O que está implicado aqui é uma diferença de concepção entre “inconsciente pessoal” e “inconsciente impessoal”. Se consideramos o inconsciente como pessoal, numa sessão de análise encontrar-se-iam o inconsciente do paciente e o inconsciente do analista. Já se considerarmos o inconsciente como impessoal, diremos que há apenas um inconsciente e que este é produzido pela “transferência” como um efeito.
Lacan foi quem mais consolidou este entendimento — formulando o inconsciente como “transindividual” (cf. 1953, p. 260) e como “ético” (cf. 1964, p. 37) — em oposição a Laplanche — que defendeu a individualização do inconsciente em respeito à realidade atribuída às representações, ao recalcado com intensidade, ao investimento afetivo e sua função de representação da pulsão.
Para finalizar, cabe notar o que ainda nos recomenda Garcia-Roza: "Apesar de expressarem pontos de vista opostos, ambas as teses pretendem fidelidade ao texto freudiano, ou, pelo menos, é ao texto freudiano que recorrem para demonstrar suas hipóteses. Convém, portanto, retornarmos também a ele" (1999, p. 218).

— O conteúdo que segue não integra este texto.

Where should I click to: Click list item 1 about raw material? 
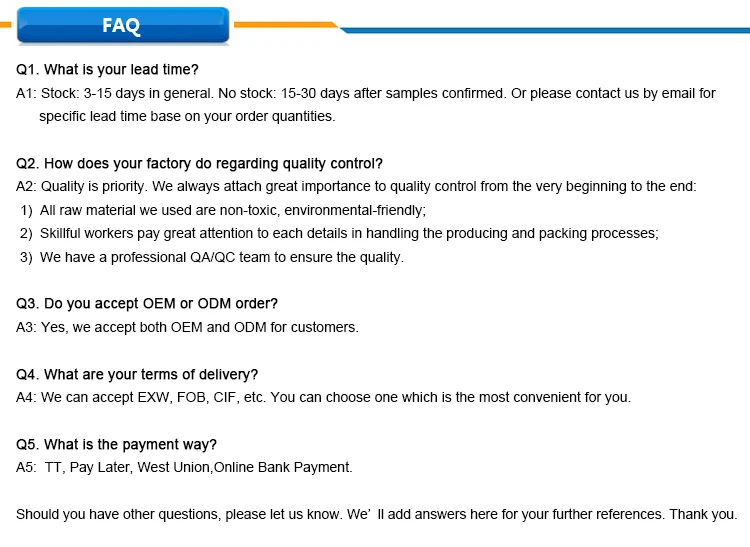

O que pode se notar então é que dentro da psicanálise não existe uma concepção única do inconsciente e seu funcionamento. O texto freudiano permite várias leituras, o que leva à existência de diferentes orientações clínicas como as de Jacques Lacan, Melanie Klein, Jean Laplanche, e outros. Neste curso entretanto, procura-se apresentar as primeiras formulações de Freud, ainda que pareçam, em alguns momentos, objeto de um raciocínio contraditório. Lembremos, porém, que estamos conferindo o nascimento da psicanálise, e que seus conceitos precisaram ser lapidados durante toda a vida de Freud. Nem por isso, e mesmo depois de outros estudiosos terem se dedicado exclusivamente à psicanálise, não se chegou a uma formulação homogênea de toda sua teoria, mas a várias frentes de pesquisa em busca do aperfeiçoamento da conceituação e decodificação do inconsciente psicanalítico.

Bibliografia
FREUD, S., Edição Standard Brasileira das Obras Completas de Sigmund Freud, 2ª ed., Rio de Janeiro, 1987, Imago.
____(1915a) “O Inconsciente”, in ESB, vol. XIV, p. 183‑233.
____(1915b) “Os instintos e suas vicissitudes”, in ESB, vol. XIV, p. 129‑162.
____(1932), “A Dissecção da Personalidade Psíquica”, in ESB, vol. XXII, p. 75‑102.
GARCIA-ROZA, L. A., 1999, “Inconsciente”, in Introdução à Metapsicologia Freudiana, vol. 3, 3ª ed., Rio de Janeiro, Jorge Zahar, p. 207‑287.
LACAN, J., (1953), “Função e campo da fala e da linguagem em psicanálise” in Escritos, Rio de Janeiro, Jorge Zahar, 1998.
____(1964) Seminário XI: Os quatro conceitos fundamentais da psicanálise, 2ª ed., Rio de Janeiro, Jorge Zahar, 1998.
LAPLANCHE, J., PONTALIS, J.-B., 1992, Vocabulário de Psicanálise, 2ª ed., São Paulo, Martins Fontes. NASIO, J.-D., 1993, Cinco lições sobre a teoria de Jacques Lacan, Rio de Janeiro, Jorge Zahar.